At pharmacy camps at the University of Colorado Health Sciences Center in Denver, supported by health-care provider Kaiser Permanente of Colorado, students learn how pharmacists help patients manage with asthma, diabetes and heart disease.

At a Vermont camp designed to teach campers about health-care careers, a hospital allows students to play the role of patients in mock-disaster staff-training drills, learning how professionals from doctors to helicopter-ambulance pilots do their jobs, says Stephanie Singer of the Northeastern Vermont Area Health Education Center, a nonprofit that runs the camp.

The flurry of corporate activity is driven by a practical business concern: not enough young people are training for certain careers. Degrees granted in some biological, biomedical and physical sciences fell between 1998 and 2003, the latest available data from the National Center for Education Statistics.

And while bachelor's degrees granted in mathematics and engineering have risen a bit recently, the 2003 numbers are still lower than in 1993. Women grads are still painfully scarce in such fields as electrical engineering, where they earn just 14% of degrees.

Women at Texas Instruments, where only about 25% of the work force is female, took the problem so seriously that 20 of them chipped in $5,000 each to fund programs such as girls-only summer physics camps. "We want to make sure more girls understand the future opportunities in industries like ours," says Melendy Lovett, a senior vice president and head of the initiative.

Some camps are posting impressive results. More than one-fourth of past Texas Instruments campers have gone on to take advanced-placement physics exams two years later.

At the University of Colorado's pharmacy camp, the number of students saying they were interested in becoming pharmacists rose to 89% after the camp, from 26% before. And after taking part in an IBM program called "Exite," encompassing 48 middle-school math, science and engineering camps at IBM facilities, about 80% of participants said they intended to pursue a technology-related degree.

Before Brandy Watson, Longmont, Colo., attended one of IBM's one-week technology camps as a seventh-grader four years ago, "I wasn't really that interested in math or science," she says.
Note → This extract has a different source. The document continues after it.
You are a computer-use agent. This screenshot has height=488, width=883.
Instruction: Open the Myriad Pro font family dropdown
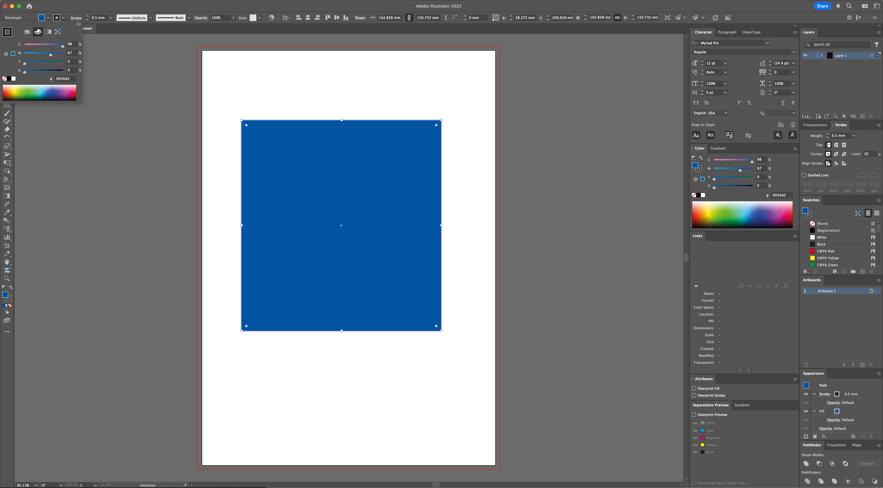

But she had so much fun with the camp's science activities that she enrolled in elective high-school chemistry and biology classes. Now a junior, Ms. Watson wants to become a pediatrician.

Companies are well-positioned to provide some of the hallmarks of a good camp experience, including involvement by working adults who love what they do. Students at a Bartonsville, Pa., computer-security camp got "wide-eyed" when Glenn Watt, president of Backbone Security, Stroudsburg, Pa., told how, on a previous job as an Air Force computer-security official, he helped ward off an Estonian cyber-attack on Langley Air Force Base. He says he drives home his lesson by pressing them to "take the hard courses, the engineering and the math and the physics, so you can go on to the next level."

Year-round mentors for campers reinforce lessons learned. With pink-streaked hair and body piercings, IBM software engineer Janel Barfield fit right in at the Austin, Texas, middle-school cafeteria she visited last year to see the technology camper she was mentoring. When the girl confided that a relative had laughed at her dream of becoming an astronaut, Ms. Barfield said: "Girl, he doesn't know what he's talking about.... You'd make a great astronaut."

To Ms. Barfield's delight, the girl is still committed to her dream more than a year later, "soaking up the math and science."
While most employer-sponsored camps have slots open for the public, they fill up fast. Most will begin enrollment in the next few weeks, often through schools. To tap opportunities, watch for camp postings or ads, or contact a guidance counselor.